I get a really odd response when I recommend that Facebook receive a sizable chunk of a marketing budget.

“Not everyone’s on Facebook, though.”

I’ve never heard a client declare, “Not everyone gets the newspaper, though.”

I’ve never heard an auctioneer say, “But not everybody opens their mail.”

The irony in my clients’ rebuttals is that Facebook is the most dominant channel in any medium in our country. As of August of 2015, 62% of the adult population and 72% of adults in the country who use the Internet are on Facebook.1 Two thirds of those Facebook users visit the site every day.2

By contrast, the most watched show on TV last year (Sunday Night Football) garnered 6.6% of the nation’s population.3 That’s 10% of Facebook’s daily reach, and it’s available only 17 nights a year. Plus, advertising to that small fraction of people would cost you just short of a firstborn child.

“But older folks aren’t on Facebook.”

64% of Internet users ages 55 to 64 use Facebook.1 Only 44% of Americans ages 55-64 read a newspaper.4 It’s safe to assume the percentage of adults who look through the classifieds of those newspapers would be significantly smaller still.
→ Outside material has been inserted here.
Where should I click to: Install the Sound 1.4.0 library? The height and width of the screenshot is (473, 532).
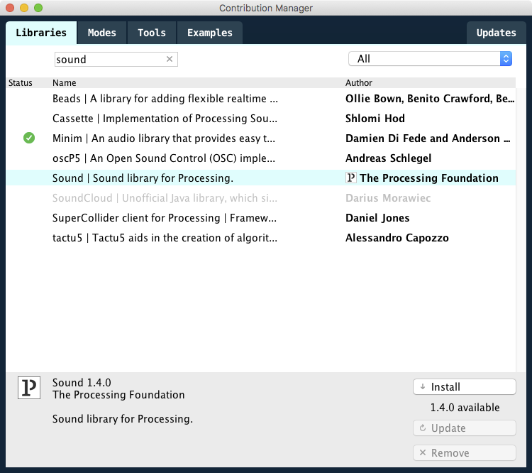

Not only is the quantity of newspaper subscribers shrinking (7% for daily papers and 4% for Sunday papers—last year alone), so is the quantity of newspapers themselves. A net of 118 U.S. newspapers closed their doors between 2004 and 2014.5 Multiple times in the past couple years, I’ve had to email a client to let them know that a newspaper they requested is no longer in print.

In contrast, the number of mailboxes in America isn’t shrinking; and neither is Facebook’s user base.
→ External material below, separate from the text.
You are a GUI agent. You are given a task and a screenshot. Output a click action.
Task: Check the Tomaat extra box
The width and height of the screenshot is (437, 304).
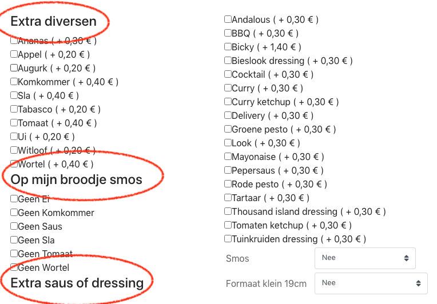tap(14, 123)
“Well, professionals and investors [rich people] aren’t on Facebook.”

2015 Facebook Users78% of on Internet users with household incomes above $75,000 are on Facebook.1 That happens to be the highest percentage of any income bracket.

Facebook will let you filter audiences by income, by net worth, by liquid assets, and by number of lines of credit. I regularly target lists of millionaires and multimillionaires on Facebook and get tons of traffic to my clients’ websites—for both commercial and luxury residential properties.
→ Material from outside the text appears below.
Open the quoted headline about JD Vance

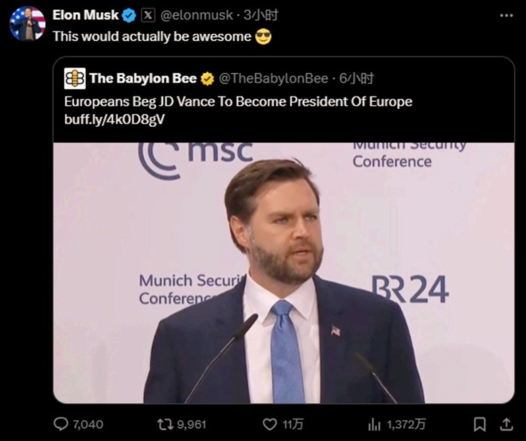pos(238,102)
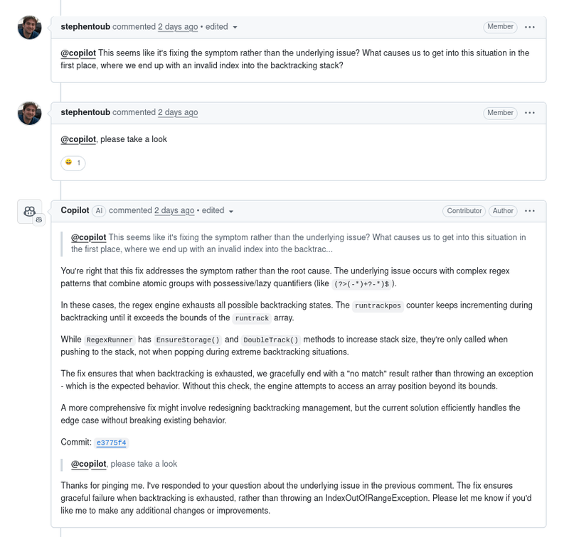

One of my clients auctioned a medical office building earlier this year. We had a direct mail campaign and ads deployed in local and business newspapers. At the first open house, every single prospect touring the property came from Facebook. They weren’t teenagers or minimum wage workers.

Am I saying advertising budgets should be almost all Facebook?

Absolutely not. No media saturates 100% of your prospect base. It’s good to cover as many bases as you can afford.

What this data should determine, though, is the priority order in your advertising budget. Actually, that hierarchy should be determined more by your internal data than by user statistics and audience size. If you’re polling your bidders at every auction and then tracking your offline & online media in Google Analytics, you’ll be able to tell which media work best for specific asset types in specific geographical locations.

I recently bet a client that, if their winning bidder came from one of a selection of out-of-state newspapers, I’d rebate all of my design fees. I wasn’t promising a bidder from Facebook. I just knew we could reach far more people and a much more targeted audience on the same spend, and I prefer efficient advertising over hail Mary throws. (They agreed.)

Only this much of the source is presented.